## What you have to do
Every entry, exactly as given, must be retyped.
** Data for this task follows **
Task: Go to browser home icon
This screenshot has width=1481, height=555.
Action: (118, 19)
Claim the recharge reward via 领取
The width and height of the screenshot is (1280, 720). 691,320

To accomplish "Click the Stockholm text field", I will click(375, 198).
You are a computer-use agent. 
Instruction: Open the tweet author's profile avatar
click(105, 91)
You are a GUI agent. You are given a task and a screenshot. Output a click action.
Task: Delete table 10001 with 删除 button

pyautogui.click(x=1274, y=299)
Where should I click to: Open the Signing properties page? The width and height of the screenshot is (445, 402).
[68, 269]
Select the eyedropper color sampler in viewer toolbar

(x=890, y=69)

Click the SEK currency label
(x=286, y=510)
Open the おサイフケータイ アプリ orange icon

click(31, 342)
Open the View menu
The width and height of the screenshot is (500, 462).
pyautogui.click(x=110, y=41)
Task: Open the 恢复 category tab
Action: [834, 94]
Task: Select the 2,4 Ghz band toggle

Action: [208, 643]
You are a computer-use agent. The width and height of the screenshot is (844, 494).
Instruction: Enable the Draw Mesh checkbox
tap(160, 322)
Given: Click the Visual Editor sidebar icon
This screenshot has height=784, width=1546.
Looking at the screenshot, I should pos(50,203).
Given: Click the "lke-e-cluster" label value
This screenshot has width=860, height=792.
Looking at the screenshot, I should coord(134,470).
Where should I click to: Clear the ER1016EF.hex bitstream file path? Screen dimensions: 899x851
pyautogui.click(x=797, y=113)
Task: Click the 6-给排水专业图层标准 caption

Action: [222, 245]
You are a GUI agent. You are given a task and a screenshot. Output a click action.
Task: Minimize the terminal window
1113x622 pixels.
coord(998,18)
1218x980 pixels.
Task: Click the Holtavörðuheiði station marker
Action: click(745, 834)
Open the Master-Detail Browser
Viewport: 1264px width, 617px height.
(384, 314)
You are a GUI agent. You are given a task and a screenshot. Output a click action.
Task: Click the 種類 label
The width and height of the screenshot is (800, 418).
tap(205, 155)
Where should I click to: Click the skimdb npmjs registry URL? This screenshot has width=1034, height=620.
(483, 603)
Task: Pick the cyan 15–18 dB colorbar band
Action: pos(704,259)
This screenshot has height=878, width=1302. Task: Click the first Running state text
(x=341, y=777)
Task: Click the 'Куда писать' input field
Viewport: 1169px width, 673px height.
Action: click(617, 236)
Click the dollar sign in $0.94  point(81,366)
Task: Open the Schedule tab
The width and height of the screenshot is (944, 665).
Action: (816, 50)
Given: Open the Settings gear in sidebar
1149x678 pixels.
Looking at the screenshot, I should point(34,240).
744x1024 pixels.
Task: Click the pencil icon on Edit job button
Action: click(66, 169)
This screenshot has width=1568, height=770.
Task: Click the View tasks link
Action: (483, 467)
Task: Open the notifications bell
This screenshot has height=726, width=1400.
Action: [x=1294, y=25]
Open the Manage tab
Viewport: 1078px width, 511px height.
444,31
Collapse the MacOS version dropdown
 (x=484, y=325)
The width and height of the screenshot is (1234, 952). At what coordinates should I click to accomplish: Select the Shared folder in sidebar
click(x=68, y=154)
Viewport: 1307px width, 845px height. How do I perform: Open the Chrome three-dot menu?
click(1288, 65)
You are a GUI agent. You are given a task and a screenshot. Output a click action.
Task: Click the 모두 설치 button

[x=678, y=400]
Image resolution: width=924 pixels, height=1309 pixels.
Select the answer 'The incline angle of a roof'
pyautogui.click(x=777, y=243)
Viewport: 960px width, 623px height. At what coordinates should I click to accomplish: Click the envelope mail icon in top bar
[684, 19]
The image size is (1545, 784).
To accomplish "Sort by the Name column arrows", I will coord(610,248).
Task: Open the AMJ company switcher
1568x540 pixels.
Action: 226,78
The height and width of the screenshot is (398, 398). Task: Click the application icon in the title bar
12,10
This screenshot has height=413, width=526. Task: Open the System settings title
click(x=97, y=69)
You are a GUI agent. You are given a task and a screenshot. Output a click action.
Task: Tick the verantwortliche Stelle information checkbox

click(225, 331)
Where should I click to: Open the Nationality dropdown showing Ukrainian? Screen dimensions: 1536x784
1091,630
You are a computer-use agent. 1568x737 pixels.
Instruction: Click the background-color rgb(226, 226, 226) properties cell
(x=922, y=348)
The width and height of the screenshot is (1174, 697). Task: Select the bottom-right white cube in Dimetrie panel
** End of Data for this task **
## Task response
Task: Go to browser home icon
This screenshot has width=1481, height=555.
Action: (118, 19)
Claim the recharge reward via 领取
The width and height of the screenshot is (1280, 720). 691,320

To accomplish "Click the Stockholm text field", I will click(375, 198).
You are a computer-use agent. 
Instruction: Open the tweet author's profile avatar
click(105, 91)
You are a GUI agent. You are given a task and a screenshot. Output a click action.
Task: Delete table 10001 with 删除 button

pyautogui.click(x=1274, y=299)
Where should I click to: Open the Signing properties page? The width and height of the screenshot is (445, 402).
[68, 269]
Select the eyedropper color sampler in viewer toolbar

(x=890, y=69)

Click the SEK currency label
(x=286, y=510)
Open the おサイフケータイ アプリ orange icon

click(31, 342)
Open the View menu
The width and height of the screenshot is (500, 462).
pyautogui.click(x=110, y=41)
Task: Open the 恢复 category tab
Action: [834, 94]
Task: Select the 2,4 Ghz band toggle

Action: [208, 643]
You are a computer-use agent. The width and height of the screenshot is (844, 494).
Instruction: Enable the Draw Mesh checkbox
tap(160, 322)
Given: Click the Visual Editor sidebar icon
This screenshot has height=784, width=1546.
Looking at the screenshot, I should pos(50,203).
Given: Click the "lke-e-cluster" label value
This screenshot has width=860, height=792.
Looking at the screenshot, I should coord(134,470).
Where should I click to: Clear the ER1016EF.hex bitstream file path? Screen dimensions: 899x851
pyautogui.click(x=797, y=113)
Task: Click the 6-给排水专业图层标准 caption

Action: [222, 245]
You are a GUI agent. You are given a task and a screenshot. Output a click action.
Task: Minimize the terminal window
1113x622 pixels.
coord(998,18)
1218x980 pixels.
Task: Click the Holtavörðuheiði station marker
Action: click(745, 834)
Open the Master-Detail Browser
Viewport: 1264px width, 617px height.
(384, 314)
You are a GUI agent. You are given a task and a screenshot. Output a click action.
Task: Click the 種類 label
The width and height of the screenshot is (800, 418).
tap(205, 155)
Where should I click to: Click the skimdb npmjs registry URL? This screenshot has width=1034, height=620.
(483, 603)
Task: Pick the cyan 15–18 dB colorbar band
Action: pos(704,259)
This screenshot has height=878, width=1302. Task: Click the first Running state text
(x=341, y=777)
Task: Click the 'Куда писать' input field
Viewport: 1169px width, 673px height.
Action: click(617, 236)
Click the dollar sign in $0.94  point(81,366)
Task: Open the Schedule tab
The width and height of the screenshot is (944, 665).
Action: (816, 50)
Given: Open the Settings gear in sidebar
1149x678 pixels.
Looking at the screenshot, I should point(34,240).
744x1024 pixels.
Task: Click the pencil icon on Edit job button
Action: click(66, 169)
This screenshot has width=1568, height=770.
Task: Click the View tasks link
Action: (483, 467)
Task: Open the notifications bell
This screenshot has height=726, width=1400.
Action: [x=1294, y=25]
Open the Manage tab
Viewport: 1078px width, 511px height.
444,31
Collapse the MacOS version dropdown
 (x=484, y=325)
The width and height of the screenshot is (1234, 952). At what coordinates should I click to accomplish: Select the Shared folder in sidebar
click(x=68, y=154)
Viewport: 1307px width, 845px height. How do I perform: Open the Chrome three-dot menu?
click(1288, 65)
You are a GUI agent. You are given a task and a screenshot. Output a click action.
Task: Click the 모두 설치 button

[x=678, y=400]
Image resolution: width=924 pixels, height=1309 pixels.
Select the answer 'The incline angle of a roof'
pyautogui.click(x=777, y=243)
Viewport: 960px width, 623px height. At what coordinates should I click to accomplish: Click the envelope mail icon in top bar
[684, 19]
The image size is (1545, 784).
To accomplish "Sort by the Name column arrows", I will coord(610,248).
Task: Open the AMJ company switcher
1568x540 pixels.
Action: 226,78
The height and width of the screenshot is (398, 398). Task: Click the application icon in the title bar
12,10
This screenshot has height=413, width=526. Task: Open the System settings title
click(x=97, y=69)
You are a GUI agent. You are given a task and a screenshot. Output a click action.
Task: Tick the verantwortliche Stelle information checkbox

click(225, 331)
Where should I click to: Open the Nationality dropdown showing Ukrainian? Screen dimensions: 1536x784
1091,630
You are a computer-use agent. 1568x737 pixels.
Instruction: Click the background-color rgb(226, 226, 226) properties cell
(x=922, y=348)
The width and height of the screenshot is (1174, 697). Task: Select the bottom-right white cube in Dimetrie panel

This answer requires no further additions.